Después de la última respuesta, una ligera mueca socarrona, casi imperceptible, apareció en la comisura del labio superior del abogado, que se relamía en su interior antes de formular la pregunta estrella. Aquella que, en los programas de televisión norteamericanos, la denominan la pregunta del millón de dólares. Aquella que, en este juicio, le iba a dar la victoria.

—Y, por último, señor Fuentes, ¿en el camino de vuelta a casa, se encontró usted con la víctima?
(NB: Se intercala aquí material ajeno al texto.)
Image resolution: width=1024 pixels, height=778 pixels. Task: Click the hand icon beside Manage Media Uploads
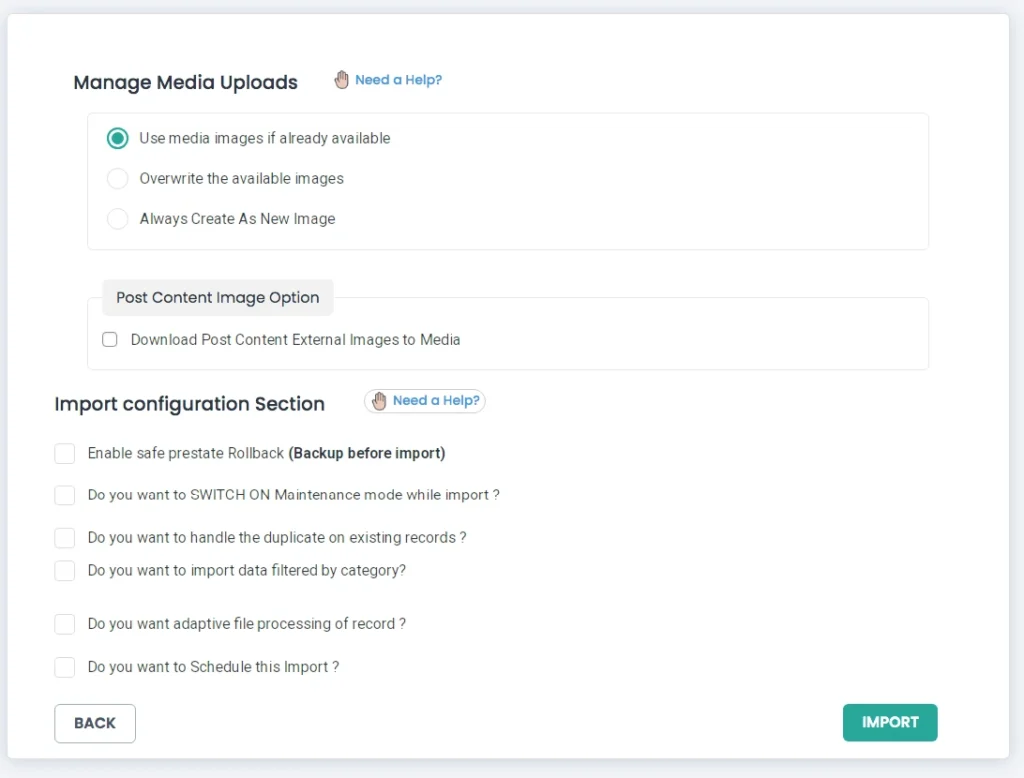(342, 80)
La respiración de los asistentes se paró por un momento. Esperaban, nerviosos, la respuesta del imputado. El sonido constante de las cámaras de los periodistas vaticinaba el momento crucial del juicio. Las videocámaras enfocaban en primer plano el rostro desencajado de Fabián Fuentes, que veía cómo su vida iba a cambiar para siempre después de su respuesta.

—Sí, me encontré con ella.

La sala volvió a rugir en rumores y comentarios que auguraban el final del caso y sentenciaban al culpable del asesinato. Los miembros del jurado realizaron anotaciones en sus libretas. El abogado dirigió una mueca irónica de superioridad al banquillo contrario, mientras fingía anotar algo en su cuaderno.